Design and Evaluation of Novel Ginger 6‑Shogaol-Inspired Phospholipase C Inhibitors to Enhance β‑Agonist-Induced Relaxation in Human Airway Smooth Muscle

Over 300 million people suffer from asthma, with many experiencing poor symptom control despite current medications. This highlights the need for novel therapeutics. Phospholipase Cβ (PLCβ), which contributes to bronchoconstriction, is a promising drug target. We previously identified 6-shogaol (6S) derivatives containing a dec-1,4-dien-3-one backbone as promising PLCβ inhibitors in cell-based assays. However, they failed to relax airways in mouse lung tissues. To improve efficacy, we synthesized 15 novel 6S derivatives. Most derivatives inhibited PLCβ activity and modulated downstream effectors, including inositol phosphates, diacylglycerol, intracellular calcium, and pMLC20. Notably, derivatives 8a and 8c exhibited enhanced inhibition in human airway smooth muscle cells without cytotoxicity.
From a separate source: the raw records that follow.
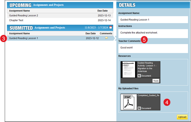Viewport: 191px width, 122px height.
Task: Click the Teacher Comments text box
Action: [x=153, y=48]
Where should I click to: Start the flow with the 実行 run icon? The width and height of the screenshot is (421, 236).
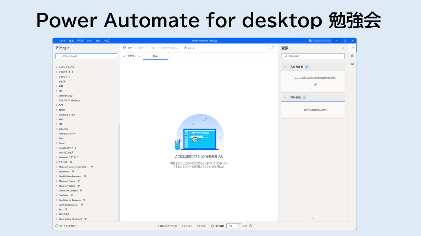pyautogui.click(x=136, y=48)
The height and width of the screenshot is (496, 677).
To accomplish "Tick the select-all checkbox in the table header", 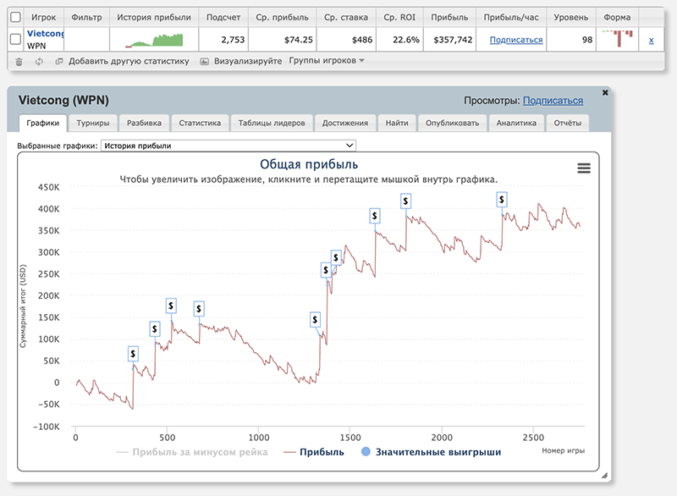I will pyautogui.click(x=15, y=16).
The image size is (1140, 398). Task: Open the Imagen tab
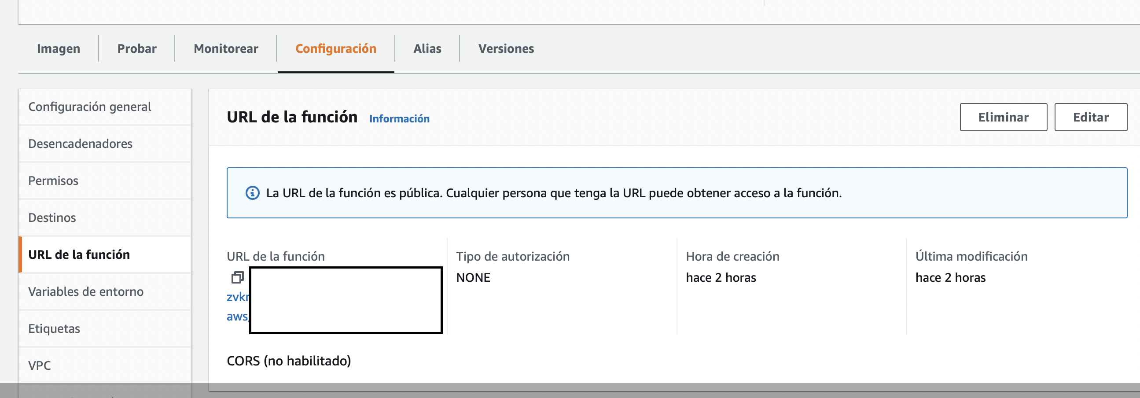(58, 49)
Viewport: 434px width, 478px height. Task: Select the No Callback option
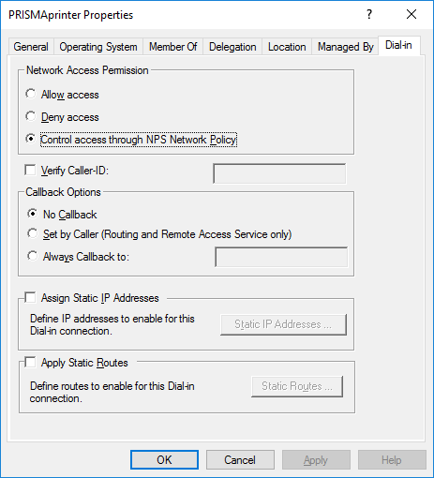pyautogui.click(x=32, y=214)
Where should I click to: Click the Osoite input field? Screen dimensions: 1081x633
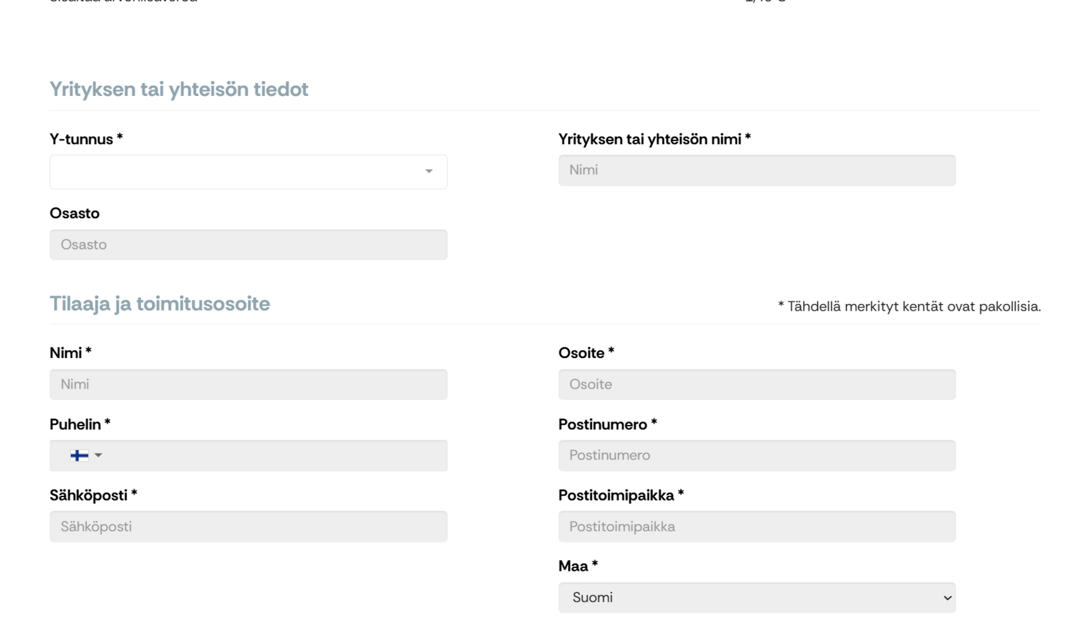[757, 384]
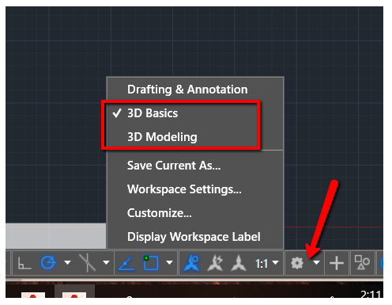Viewport: 392px width, 305px height.
Task: Open the Customize… entry
Action: click(195, 213)
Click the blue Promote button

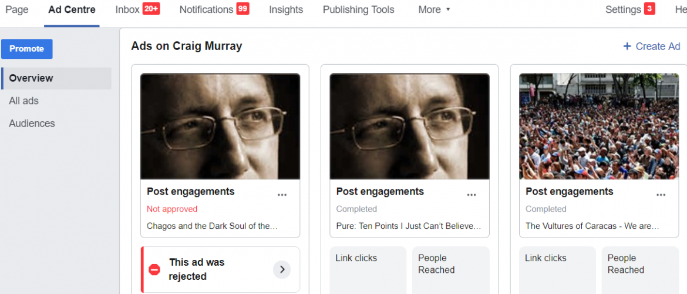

Structure–activity analysis revealed that a para-phenol-conjugated dec-1,4-dien-3-one core with additional meta-free hydroxyl groups in the phenol moiety of 6S derivatives significantly enhanced PLCβ inhibition. Importantly, these two derivatives also significantly potentiated β-agonist-induced relaxation in human tracheal tissue, highlighting their therapeutic potential as innovative asthma treatments.